He is the quintessential English watercolourist, a painter whose eye for light and colour immortalised the pre-industrial landscape.
But the Yorkshire journey that awoke JMW Turner’s senses to nature is a story seldom told.
The sketches and paintings he produced as he made his way from Pontefract to the Dales, tell of his transition from clinical, architectural draughtsman to cherished artist.
For three months next year, they will come home.
A deal announced by the charities Art Fund and the Garfield Weston Foundation, will see around 30 of Turner’s earliest landscapes, from the closing years of the 18th century, taken out of private storage at the Tate in London and put on display at a small gallery in Harrogate.

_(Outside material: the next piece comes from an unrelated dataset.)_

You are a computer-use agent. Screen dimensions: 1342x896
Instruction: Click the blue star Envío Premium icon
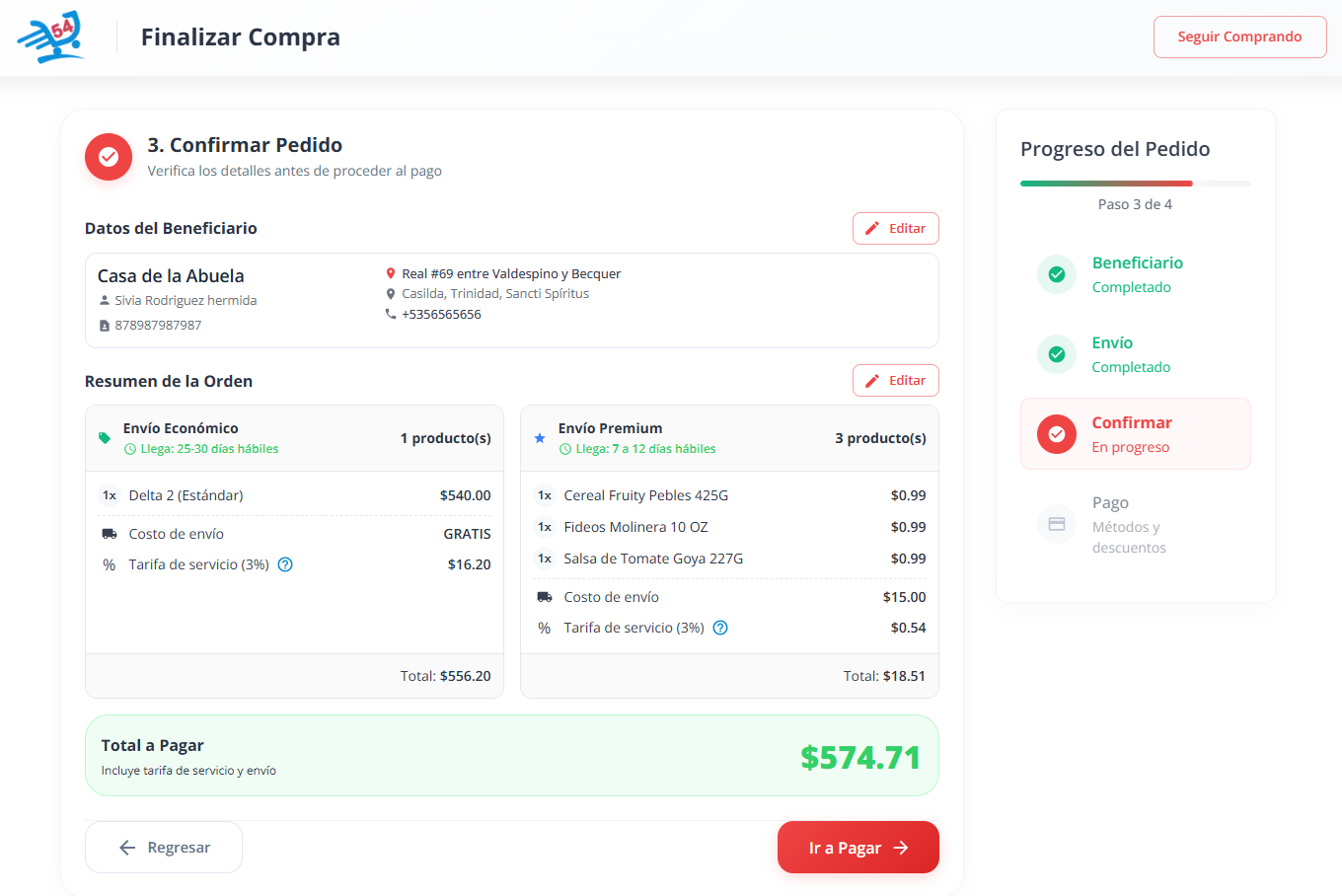point(540,438)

Turner had been invited North by the Lascelles family to paint their Palladian-style country house at Harewood, north of Leeds. But the landscape that played out before him as he roamed the county stirred a different sensibility.
“This tour opened up his career as a landscape painter,” said David Hill, a Turner expert, author and emeritus professor at Leeds University.
“He was known as an architectural draftsman of abbeys and castles when he set out from London.
“But after his exposure to the North of England, he returned to his studio the great poet of the landscape sublime that we know him to be today.”
The works that will be on loan to Harrogate’s Mercer Gallery from next January predate by some 20 years Turner’s celebrated Yorkshire Sketchbooks, which he produced on other visits to the county.
Mostly watercolours on paper, they include some that have not been seen publicly since the mid-1990s.
“The core of the works from the Tate are colour studies,” Prof Hill said.
“He’s working out his subjects in terms of light, atmosphere weather and colour, thinking of them in natural terms. That’s what he learned in the North.”
The exhibition, which will also be seen with different content in Carlisle and Berwick-upon-Tweed, will chart Turner’s progress from Pontefract to Kirkstall Abbey and then north to Knaresborough, Ripon, Fountains Abbey, Richmond and eventually, Teesdale.
“These works only ever come out for special exhibitions,” Prof Hill said.
The Mercer Gallery is the beneficiary of a nationwide programme designed to share art from the national collections with the provinces.
Its curator, May Catt, said she was “thrilled” to be able to show it. “It will be very exciting for us,” she said.
“It’s the Yorkshire aspect that’s going to be of particular interest – it was done at a time in Turner’s career when his work really changed, and it was as a result of what he saw in the landscape.
“That’s what the exhibition will trace.”